Research siblings to break through genealogical brick walls

Brick walls are frustrating. I’ve broken through dozens, but I have even more that I’ve been staring at for years. In this quick video, I’ll share one method of breaking through a brick wall and provide an illustrative example.

Quick version: if you run into a dead-end with your direct line, research their siblings, or even people you just suspect might be their siblings. Records associated with the sibling may help you make new connections.

If find this useful in a few different scenarios.

One is trying to determine an ancestor’s maiden name: sponsors or witnesses at baptisms tend to be family members, especially before the 1800s. If a surname crops up repeatedly, it’s a good guess that those are the mother’s siblings, aunts, uncles or even parents.

Another scenario is trying to bridge geographical gaps. It was the rare exception before 1900 that someone immigrated alone.

Ethnic Germans, for example, tended to immigrate to Colonial Pennsylvania in a group with others from their village. If you can’t trace your ancestor directly, their family in Pennsylvania may have a better trail back to Germany

Irish Catholics migrated in chains, so even if only a couple individuals were on a given ship, they already knew someone at their destination, whether it was a sibling or cousin or even a former neighbor.

Let me give you an example: a George Schlauch who died in Pelham, Ontario in early 1812. His will listed his children clearly, and a variety of evidence indicated that before moving to Canada, he lived in Berks County, Pennsylvania where he married a Catharina Gieg and started his family.
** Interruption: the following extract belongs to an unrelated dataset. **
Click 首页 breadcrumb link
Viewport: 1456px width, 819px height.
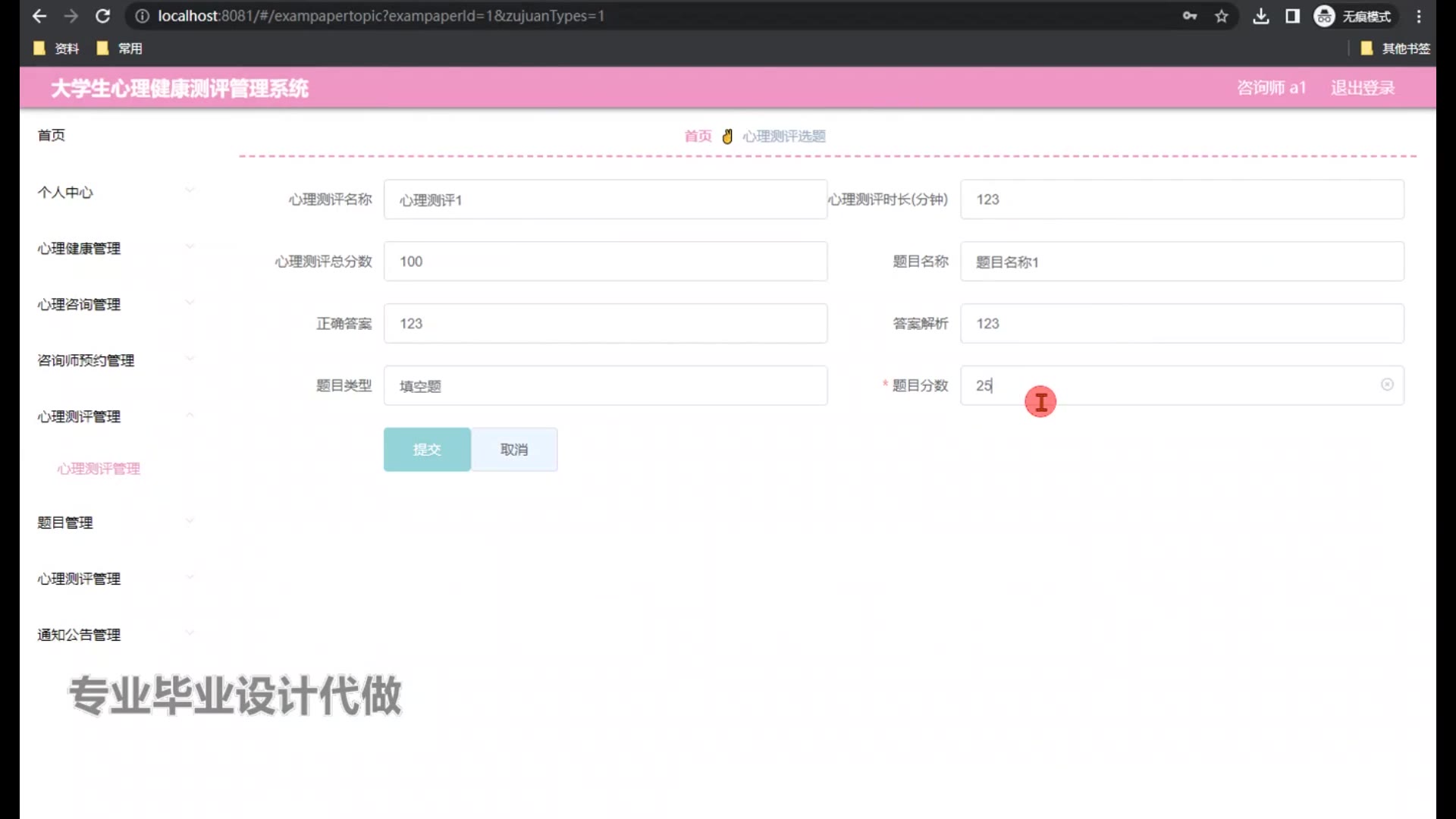pos(697,136)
But George Schlauch was otherwise a brick wall. In 2015, one of George’s descendants, Liz Tice, asked me to help figure out who George’s parents were. There were quite a few hypotheses, and all of them could easily be disproved.
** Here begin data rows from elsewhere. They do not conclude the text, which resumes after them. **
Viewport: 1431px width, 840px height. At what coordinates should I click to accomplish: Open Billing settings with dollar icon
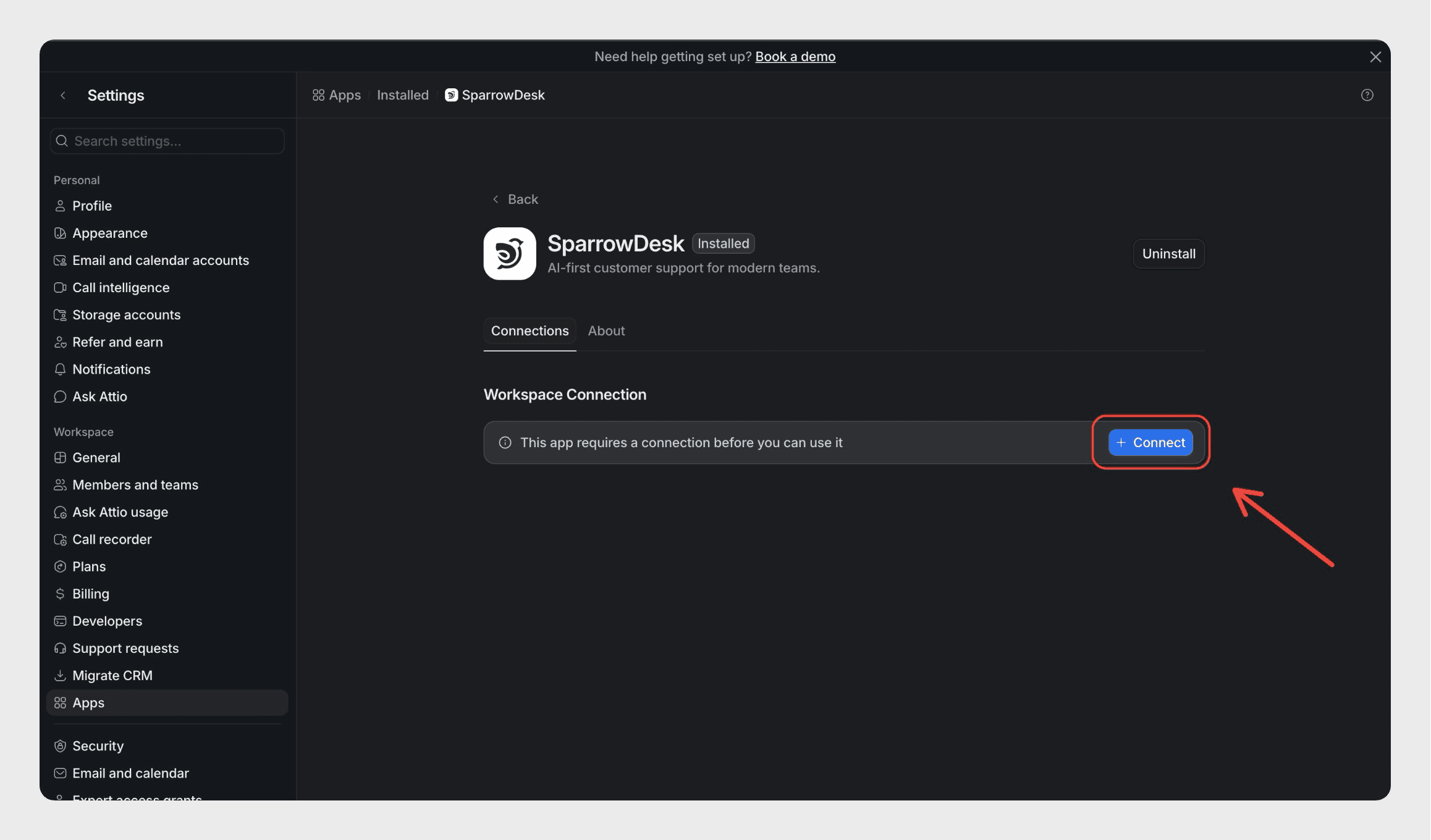(90, 594)
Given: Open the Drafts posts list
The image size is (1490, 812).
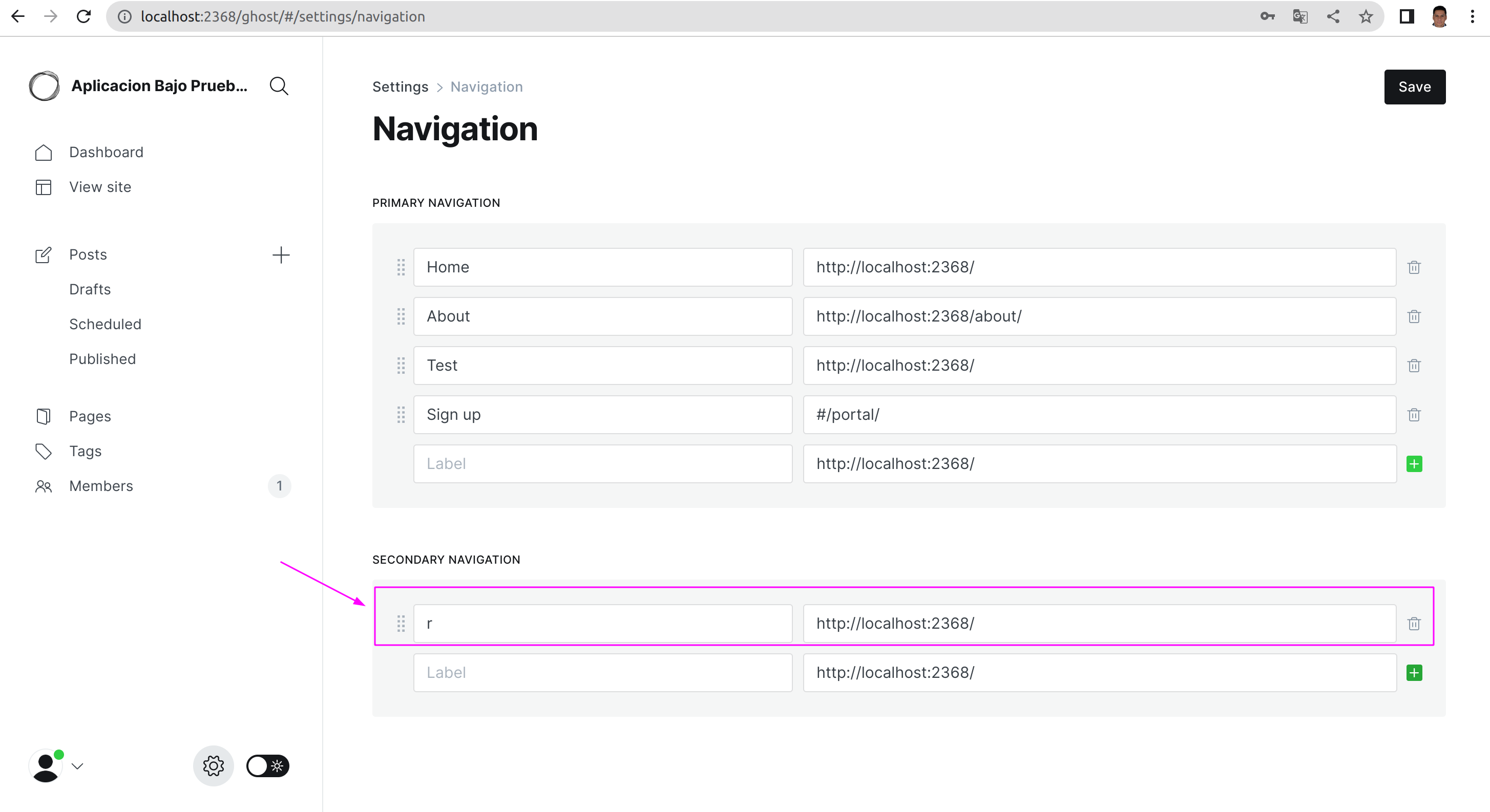Looking at the screenshot, I should pos(90,289).
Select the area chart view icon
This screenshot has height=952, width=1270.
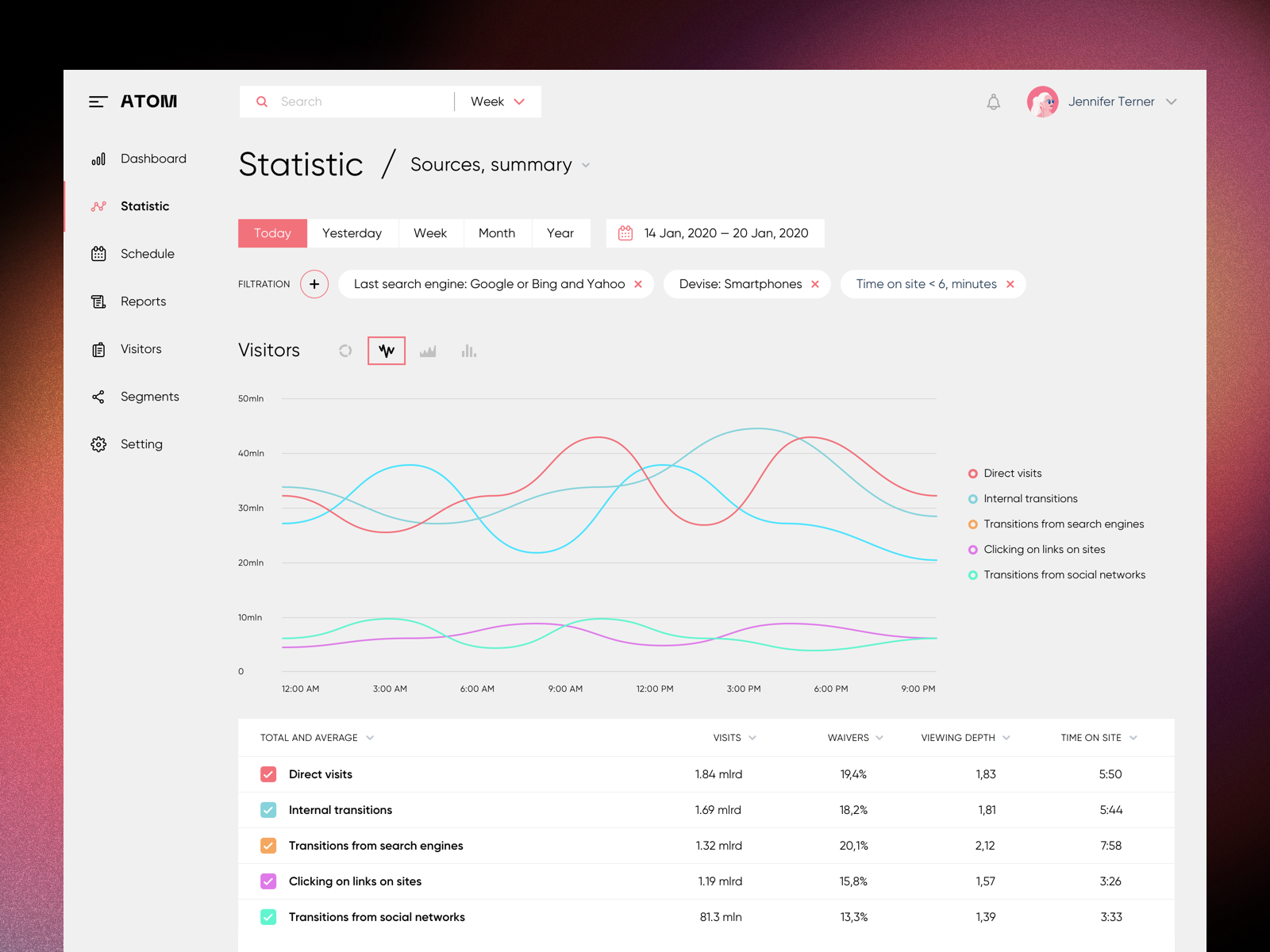pos(428,350)
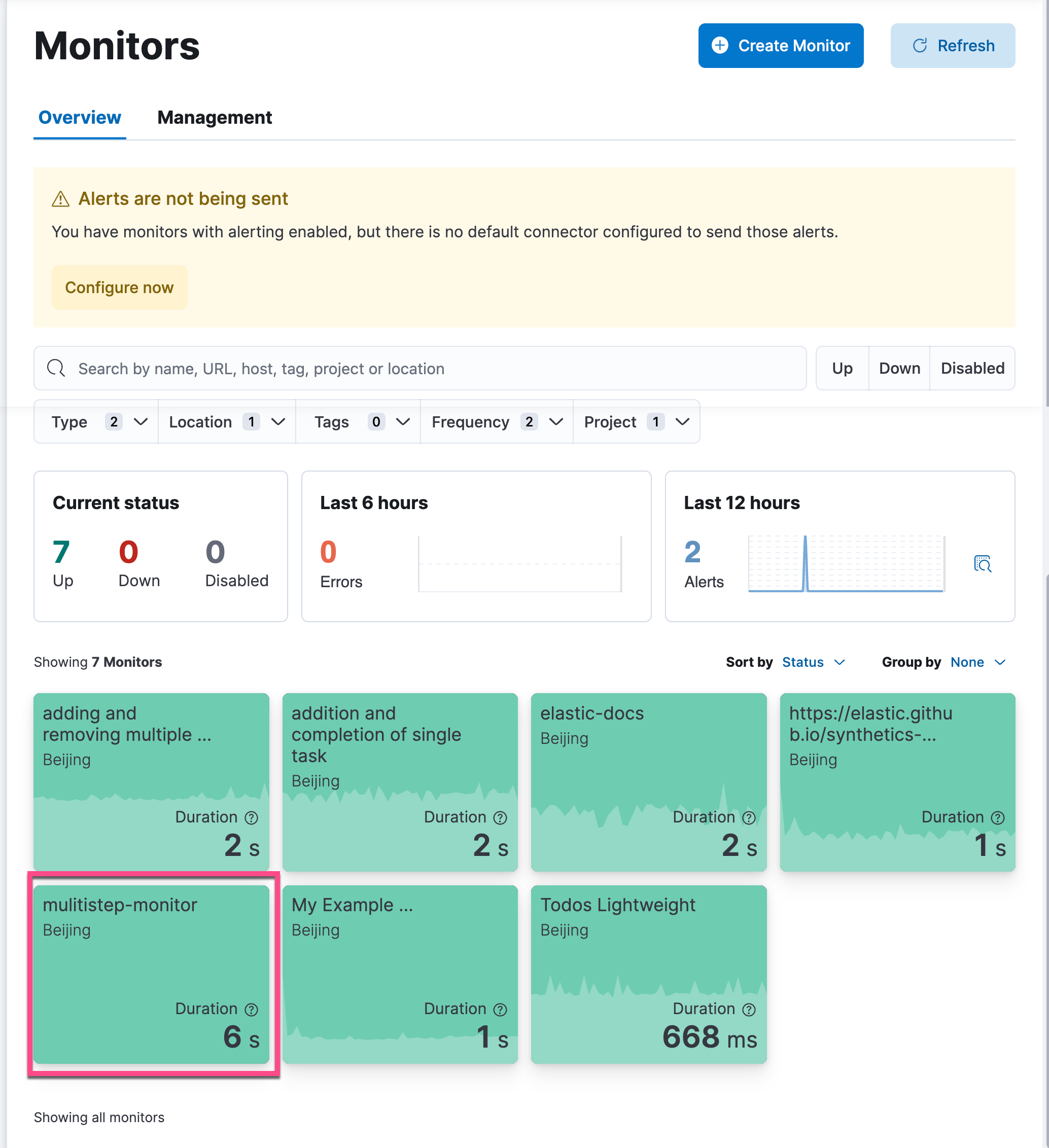Image resolution: width=1049 pixels, height=1148 pixels.
Task: Click the warning triangle alert icon
Action: pos(60,199)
Trying to find a baptismal record for George was a pointless exercise. You can speculate that he was born between 1736 and 1740 by assuming he was in his mid- to late-twenties when he married in 1764. That also put him in his mid-70s when he died in Canada—a reasonable age for the time. But there were at least three men with that name born in Pennsylvania around then, even more in Germany.

Still, any birth year between 1720 and 1745 would fit those marriage and death years as well. And there were dozens of baptismal records for George Sloughs in Germany and Pennsylvania in that twenty-five year period.
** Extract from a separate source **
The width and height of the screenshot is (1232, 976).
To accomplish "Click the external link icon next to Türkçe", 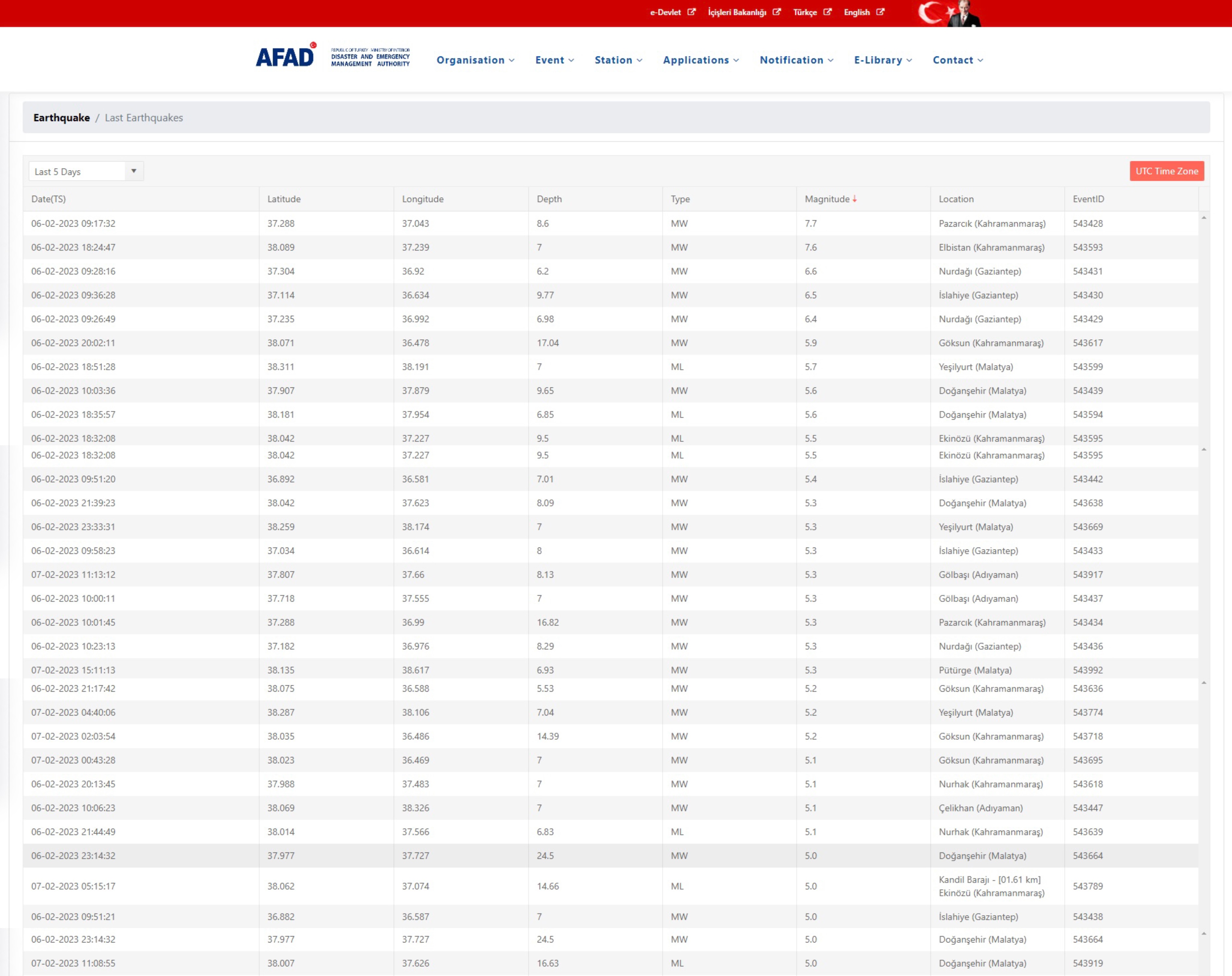I will click(x=827, y=12).
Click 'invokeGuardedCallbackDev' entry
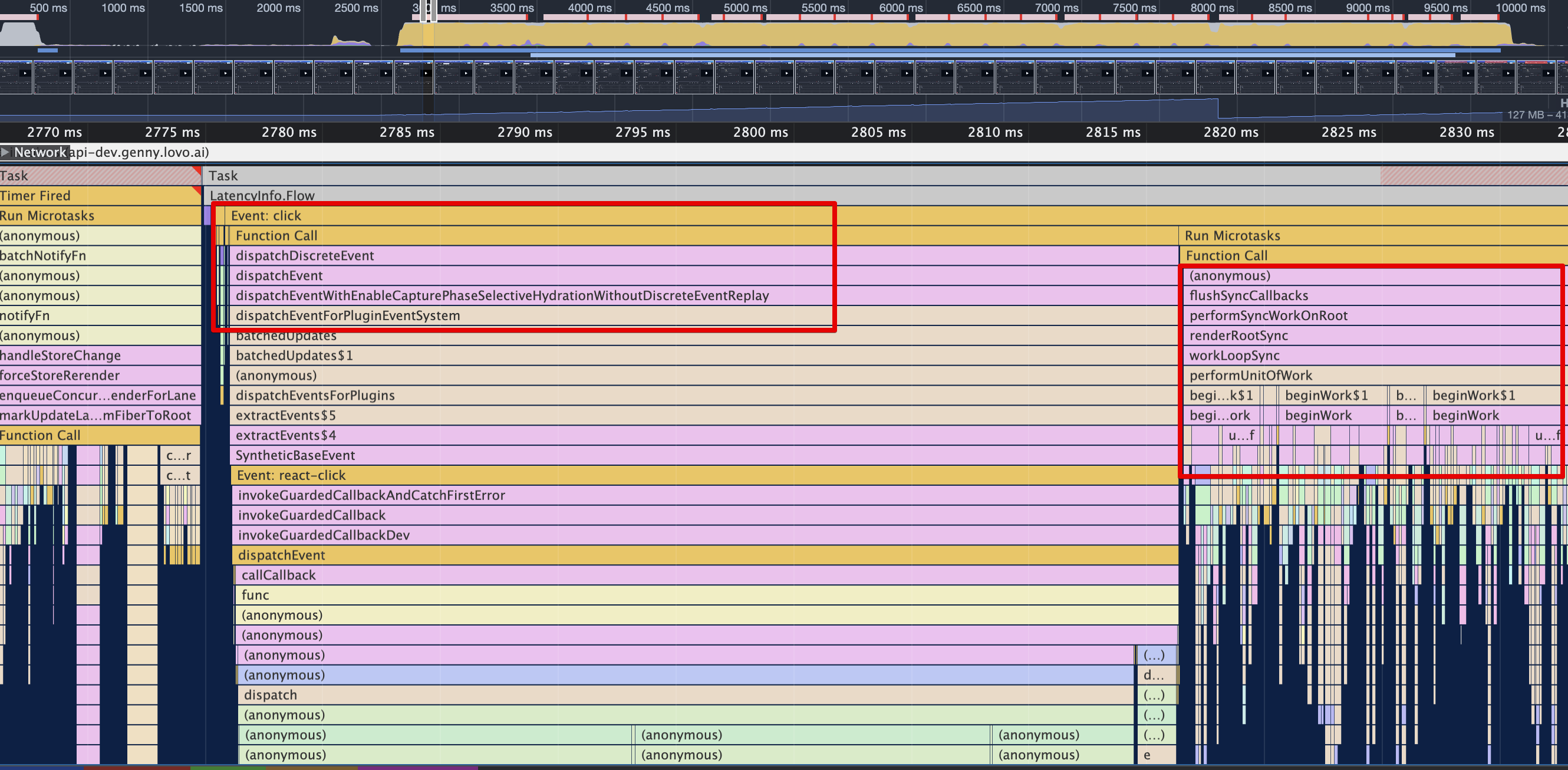Viewport: 1568px width, 770px height. click(323, 535)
Liz had a new hypothesis, though. That George was somehow related to a Michael Slough because of this property map which showed the two living close to each in Brecknock Township.

We couldn’t find any records tying George and Michael together, but there was a third person that seemed to connect the two: a Barbara Schlauch. When she married in 1761, her father was named as Michael Schlauch. When her son was baptized in 1783, the sponsors were the George and Catharine Schlauch we were researching.

Of course, there wasn’t much about Michael or Barbara to indicate who their parents were or where they were born either. Michael’s death in 1808 suggested he and George were of about the same age, but that was it.

But Liz had found a June 1808 record of Michael’s death and burial, which noted he was seventy-seven years and about eight months old. See the “etwa” there? That’s German for “about.” That put his birth in the fall of 1730, late October-ish.

And in the village of Gomaringen, near Tubingen, Germany, there was a record of a 2 November 1730 baptism of a Michael Schlauch born to Michael & Maria Schlauch. There were plenty of other baptismal records for Michael Schlauch in Germany, but none in the fall of 1730.

Michael’s father had several other children, including a George born in October of 1738, and a Barbara born in 1744.

Finally, in 1747, a Michael Schlauch immigrated with his family to Pennsylvania aboard the Restauration.

We couldn’t find a way to trace George’s ancestry, but by following the document trail of a potential brother, we could put the entire family story together.

Of the dozens of potential George’s, his brother led us to the right baptismal record in Germany, and broke us through that brick wall.